## WHAT THE EXERCISE ASKS
Every line from the one bearing "The width and height of the screenshot is (1568, 589)." through the last line of the entries should be printed exactly, with no other output.

## INPUT
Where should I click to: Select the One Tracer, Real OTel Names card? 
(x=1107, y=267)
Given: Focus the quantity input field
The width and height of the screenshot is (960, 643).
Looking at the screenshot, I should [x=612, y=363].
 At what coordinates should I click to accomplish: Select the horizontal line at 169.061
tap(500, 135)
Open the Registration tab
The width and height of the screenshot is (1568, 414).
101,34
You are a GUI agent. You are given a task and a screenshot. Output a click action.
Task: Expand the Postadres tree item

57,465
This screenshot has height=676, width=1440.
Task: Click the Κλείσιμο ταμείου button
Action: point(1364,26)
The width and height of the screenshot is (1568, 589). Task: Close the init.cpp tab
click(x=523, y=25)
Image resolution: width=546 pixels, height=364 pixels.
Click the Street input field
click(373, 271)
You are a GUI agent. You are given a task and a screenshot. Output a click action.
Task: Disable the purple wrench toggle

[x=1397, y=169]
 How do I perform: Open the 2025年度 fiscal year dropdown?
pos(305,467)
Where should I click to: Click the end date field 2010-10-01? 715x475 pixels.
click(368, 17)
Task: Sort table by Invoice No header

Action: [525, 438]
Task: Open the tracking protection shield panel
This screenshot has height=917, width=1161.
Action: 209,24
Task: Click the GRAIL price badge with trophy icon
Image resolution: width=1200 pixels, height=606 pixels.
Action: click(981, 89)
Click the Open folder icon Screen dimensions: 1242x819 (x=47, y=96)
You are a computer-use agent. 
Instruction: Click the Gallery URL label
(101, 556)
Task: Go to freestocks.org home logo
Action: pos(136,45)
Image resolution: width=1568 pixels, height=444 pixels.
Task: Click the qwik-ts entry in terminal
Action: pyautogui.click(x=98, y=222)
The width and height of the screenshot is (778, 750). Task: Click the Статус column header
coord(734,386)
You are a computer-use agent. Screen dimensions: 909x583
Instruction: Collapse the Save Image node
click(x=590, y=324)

## EXERCISE RESULT
The width and height of the screenshot is (1568, 589). Task: Close the init.cpp tab
click(x=523, y=25)
Image resolution: width=546 pixels, height=364 pixels.
Click the Street input field
click(373, 271)
You are a GUI agent. You are given a task and a screenshot. Output a click action.
Task: Disable the purple wrench toggle

[x=1397, y=169]
 How do I perform: Open the 2025年度 fiscal year dropdown?
pos(305,467)
Where should I click to: Click the end date field 2010-10-01? 715x475 pixels.
click(368, 17)
Task: Sort table by Invoice No header

Action: [525, 438]
Task: Open the tracking protection shield panel
This screenshot has height=917, width=1161.
Action: 209,24
Task: Click the GRAIL price badge with trophy icon
Image resolution: width=1200 pixels, height=606 pixels.
Action: click(981, 89)
Click the Open folder icon Screen dimensions: 1242x819 (x=47, y=96)
You are a computer-use agent. 
Instruction: Click the Gallery URL label
(101, 556)
Task: Go to freestocks.org home logo
Action: pos(136,45)
Image resolution: width=1568 pixels, height=444 pixels.
Task: Click the qwik-ts entry in terminal
Action: pyautogui.click(x=98, y=222)
The width and height of the screenshot is (778, 750). Task: Click the Статус column header
coord(734,386)
You are a computer-use agent. Screen dimensions: 909x583
Instruction: Collapse the Save Image node
click(x=590, y=324)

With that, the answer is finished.